### Work task
Of the records that follow, copy only the lines from the line containing "Author : Hunter Vogt (64, 1048)" to the line containing "会計士＠山県郡北広島町 (59, 2071)", both included, exactly as written.

### Collected data
<<<<
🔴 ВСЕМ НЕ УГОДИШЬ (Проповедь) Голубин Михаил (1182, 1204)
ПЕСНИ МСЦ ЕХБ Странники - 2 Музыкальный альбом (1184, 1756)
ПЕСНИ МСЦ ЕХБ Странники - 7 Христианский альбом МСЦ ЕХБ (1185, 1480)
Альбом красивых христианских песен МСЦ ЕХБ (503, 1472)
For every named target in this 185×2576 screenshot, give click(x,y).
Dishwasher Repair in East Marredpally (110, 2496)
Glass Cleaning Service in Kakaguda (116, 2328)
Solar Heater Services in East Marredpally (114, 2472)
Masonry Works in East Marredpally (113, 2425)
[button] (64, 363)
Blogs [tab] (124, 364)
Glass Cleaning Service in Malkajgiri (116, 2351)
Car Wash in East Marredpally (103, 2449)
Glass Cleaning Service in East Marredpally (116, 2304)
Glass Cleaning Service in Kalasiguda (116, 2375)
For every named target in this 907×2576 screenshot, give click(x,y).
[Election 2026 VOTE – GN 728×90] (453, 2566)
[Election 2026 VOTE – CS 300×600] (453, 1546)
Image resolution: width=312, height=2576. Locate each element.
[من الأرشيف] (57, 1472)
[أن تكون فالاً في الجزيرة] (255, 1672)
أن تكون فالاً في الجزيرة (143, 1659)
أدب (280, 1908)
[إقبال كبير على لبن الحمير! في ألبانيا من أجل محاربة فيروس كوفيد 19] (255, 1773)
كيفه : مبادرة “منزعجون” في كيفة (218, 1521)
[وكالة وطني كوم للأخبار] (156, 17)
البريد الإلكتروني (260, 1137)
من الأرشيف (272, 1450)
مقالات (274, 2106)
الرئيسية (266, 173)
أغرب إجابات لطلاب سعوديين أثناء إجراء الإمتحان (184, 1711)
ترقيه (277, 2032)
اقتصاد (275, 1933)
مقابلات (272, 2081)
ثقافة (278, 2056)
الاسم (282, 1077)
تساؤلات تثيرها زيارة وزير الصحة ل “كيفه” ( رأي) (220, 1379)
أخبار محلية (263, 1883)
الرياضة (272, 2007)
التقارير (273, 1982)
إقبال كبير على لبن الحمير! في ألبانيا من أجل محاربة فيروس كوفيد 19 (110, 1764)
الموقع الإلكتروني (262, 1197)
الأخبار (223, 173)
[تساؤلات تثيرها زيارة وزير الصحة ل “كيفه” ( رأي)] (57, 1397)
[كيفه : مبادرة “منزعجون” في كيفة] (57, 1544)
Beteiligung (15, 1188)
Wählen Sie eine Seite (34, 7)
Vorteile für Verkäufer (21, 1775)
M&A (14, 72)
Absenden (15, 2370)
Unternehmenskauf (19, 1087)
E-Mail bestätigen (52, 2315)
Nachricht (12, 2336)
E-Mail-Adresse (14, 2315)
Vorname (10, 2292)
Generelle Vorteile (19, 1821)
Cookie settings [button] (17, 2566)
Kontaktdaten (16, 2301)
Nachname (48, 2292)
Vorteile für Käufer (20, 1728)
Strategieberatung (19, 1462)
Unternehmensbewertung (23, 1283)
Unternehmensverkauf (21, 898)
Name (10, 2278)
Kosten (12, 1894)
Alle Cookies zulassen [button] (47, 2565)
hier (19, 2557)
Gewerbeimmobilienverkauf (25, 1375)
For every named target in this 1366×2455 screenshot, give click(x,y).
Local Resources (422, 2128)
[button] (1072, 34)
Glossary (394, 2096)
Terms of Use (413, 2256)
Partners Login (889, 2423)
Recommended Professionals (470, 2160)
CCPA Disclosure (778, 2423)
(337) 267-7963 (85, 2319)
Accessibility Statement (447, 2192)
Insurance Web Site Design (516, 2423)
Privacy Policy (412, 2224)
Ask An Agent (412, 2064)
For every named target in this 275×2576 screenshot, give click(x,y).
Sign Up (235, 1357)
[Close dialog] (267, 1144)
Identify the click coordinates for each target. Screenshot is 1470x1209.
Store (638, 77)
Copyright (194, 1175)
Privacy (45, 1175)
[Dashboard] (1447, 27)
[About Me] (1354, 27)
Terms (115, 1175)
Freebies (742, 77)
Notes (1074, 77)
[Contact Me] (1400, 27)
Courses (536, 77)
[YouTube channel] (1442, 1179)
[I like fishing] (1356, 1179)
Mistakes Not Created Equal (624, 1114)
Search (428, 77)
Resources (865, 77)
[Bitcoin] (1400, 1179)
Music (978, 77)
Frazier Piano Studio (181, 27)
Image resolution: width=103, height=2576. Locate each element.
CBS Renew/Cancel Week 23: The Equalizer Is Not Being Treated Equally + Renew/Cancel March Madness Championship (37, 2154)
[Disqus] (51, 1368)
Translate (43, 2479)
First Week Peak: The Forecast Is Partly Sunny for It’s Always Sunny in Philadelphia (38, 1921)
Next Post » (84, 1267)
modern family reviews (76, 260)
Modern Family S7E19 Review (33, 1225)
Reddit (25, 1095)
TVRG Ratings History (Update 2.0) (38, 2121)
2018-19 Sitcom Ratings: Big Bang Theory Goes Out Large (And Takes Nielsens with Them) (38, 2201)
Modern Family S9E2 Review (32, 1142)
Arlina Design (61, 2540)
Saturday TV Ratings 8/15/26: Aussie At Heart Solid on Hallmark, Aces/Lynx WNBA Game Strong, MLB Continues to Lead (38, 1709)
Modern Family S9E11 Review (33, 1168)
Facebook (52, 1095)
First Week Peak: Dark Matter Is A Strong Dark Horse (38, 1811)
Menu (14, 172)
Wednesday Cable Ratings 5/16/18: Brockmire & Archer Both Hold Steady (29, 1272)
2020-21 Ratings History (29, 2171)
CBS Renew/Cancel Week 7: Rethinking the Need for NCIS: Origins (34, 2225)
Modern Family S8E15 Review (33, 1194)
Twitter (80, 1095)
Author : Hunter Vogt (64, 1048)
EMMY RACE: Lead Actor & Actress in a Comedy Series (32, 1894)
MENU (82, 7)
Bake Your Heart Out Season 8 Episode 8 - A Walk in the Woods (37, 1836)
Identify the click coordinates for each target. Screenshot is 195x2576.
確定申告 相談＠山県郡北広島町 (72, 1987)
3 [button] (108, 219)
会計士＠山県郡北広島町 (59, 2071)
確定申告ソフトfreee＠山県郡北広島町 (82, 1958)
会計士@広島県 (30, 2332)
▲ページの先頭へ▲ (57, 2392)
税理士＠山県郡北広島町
>>>>
### Task result
Author : Hunter Vogt (64, 1048)
EMMY RACE: Lead Actor & Actress in a Comedy Series (32, 1894)
MENU (82, 7)
Bake Your Heart Out Season 8 Episode 8 - A Walk in the Woods (37, 1836)
Identify the click coordinates for each target. Screenshot is 195x2576.
確定申告 相談＠山県郡北広島町 (72, 1987)
3 [button] (108, 219)
会計士＠山県郡北広島町 (59, 2071)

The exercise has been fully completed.